En un mundo con una población cada vez más longeva, la práctica organizada y supervisada de ejercicios es esencial. Basada en principios de adaptación individual y progresión, esta intervención es vital para mantener la autonomía, evitar la pérdida de masa muscular y la debilidad, y fomentar una vejez activa y plena.
La fragilidad, un estado multifactorial ligado al desgaste natural del envejecimiento, se caracteriza por la disminución de la movilidad, el equilibrio, la fuerza y la capacidad funcional. La implementación de un estilo de vida activo puede ralentizar este declive fisiológico, postergando la aparición de síntomas y la consiguiente dependencia.
En la Residencia ILUNION VidaSénior en Parla, un alto porcentaje de residentes participa en programas de ejercicio terapéutico. Estos se estructuran en sesiones grupales dirigidas y personalizadas, adaptándose a las necesidades individuales de cada participante.
Las sesiones de aproximadamente 45 minutos se planifican en las mañanas, aprovechando los ritmos biológicos para maximizar la participación y los beneficios. Las tardes se dedican a terapias específicas y programas de recuperación postquirúrgica, como los de cadera o rodilla.

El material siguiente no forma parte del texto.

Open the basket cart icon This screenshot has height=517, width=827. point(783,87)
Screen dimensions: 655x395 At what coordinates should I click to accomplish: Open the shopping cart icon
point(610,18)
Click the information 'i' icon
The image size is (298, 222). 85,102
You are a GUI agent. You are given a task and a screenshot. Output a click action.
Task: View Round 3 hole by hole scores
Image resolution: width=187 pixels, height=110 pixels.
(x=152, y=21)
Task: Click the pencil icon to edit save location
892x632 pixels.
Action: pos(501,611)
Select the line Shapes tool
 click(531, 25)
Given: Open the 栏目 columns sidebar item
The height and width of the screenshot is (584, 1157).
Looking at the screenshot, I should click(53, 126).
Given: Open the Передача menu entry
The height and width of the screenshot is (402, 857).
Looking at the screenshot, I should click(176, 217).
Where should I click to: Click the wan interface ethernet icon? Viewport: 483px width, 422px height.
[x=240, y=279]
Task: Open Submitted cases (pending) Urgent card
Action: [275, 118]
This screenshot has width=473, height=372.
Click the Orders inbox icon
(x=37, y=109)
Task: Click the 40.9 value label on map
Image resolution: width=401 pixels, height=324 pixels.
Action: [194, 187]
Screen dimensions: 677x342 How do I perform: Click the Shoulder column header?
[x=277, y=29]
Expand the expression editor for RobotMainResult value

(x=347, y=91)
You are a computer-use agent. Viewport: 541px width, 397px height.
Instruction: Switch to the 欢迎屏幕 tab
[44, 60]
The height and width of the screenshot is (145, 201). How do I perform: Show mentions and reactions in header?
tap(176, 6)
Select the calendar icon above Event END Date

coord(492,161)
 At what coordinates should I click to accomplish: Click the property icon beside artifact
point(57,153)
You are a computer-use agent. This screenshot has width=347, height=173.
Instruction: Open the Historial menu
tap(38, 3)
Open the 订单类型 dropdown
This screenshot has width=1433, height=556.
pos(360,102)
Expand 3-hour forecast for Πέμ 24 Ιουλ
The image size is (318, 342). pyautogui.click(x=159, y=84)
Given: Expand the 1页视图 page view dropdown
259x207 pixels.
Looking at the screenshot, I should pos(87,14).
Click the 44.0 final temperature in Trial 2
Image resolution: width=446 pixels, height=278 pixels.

Se priorizan los programas que combinan ejercicios de fuerza, equilibrio, coordinación y resistencia aeróbica, ya que esta combinación ha demostrado generar mayores mejoras funcionales. La colaboración interdisciplinaria es fundamental para el éxito de estas intervenciones.
Antes de integrar a un residente en un programa, se realiza una evaluación exhaustiva que incluye la medición de rangos articulares, fuerza muscular, capacidad funcional, equilibrio y riesgo de caídas, utilizando herramientas estandarizadas como las escalas SPPB, J. Downton, el test Time Up & Go y la escala Tinetti.
Recientemente, se han incorporado dispositivos tecnológicos para registrar y analizar la actividad física de los usuarios. Estos aparatos proporcionan datos empíricos sobre el rendimiento, la fuerza, la potencia y la velocidad, ofreciendo una base científica para el seguimiento y la adaptación de los tratamientos.
Las pantallas interactivas integradas en estos dispositivos ofrecen retroalimentación en tiempo real, lo que aumenta la motivación y el compromiso de los usuarios con los ejercicios. Además, permiten ajustar los parámetros de entrenamiento para asegurar una progresión constante y óptima, respaldada por evaluaciones periódicas que comparan los resultados.
En síntesis, el ejercicio terapéutico se erige como una herramienta indispensable para fomentar un envejecimiento dinámico en el ámbito residencial. Su práctica constante mejora las habilidades físicas, disminuye la probabilidad de caídas, potencia la autonomía personal y contribuye al bienestar integral de las personas mayores.
La integración de estos programas en estructuras bien definidas y con supervisión asegura intervenciones eficaces y adaptadas a las necesidades de cada individuo. Así, el ejercicio terapéutico se consolida como un componente crucial en la atención holística de los mayores, favoreciendo la salud, la interacción social, la independencia funcional y una elevada calidad de vida durante el proceso de envejecimiento.
Este enfoque preventivo y curativo subraya que la actividad física adaptada es esencial para mantener la independencia, el bienestar y la dignidad en una etapa avanzada de la vida, promoviendo una vejez activa y prolongada con calidad.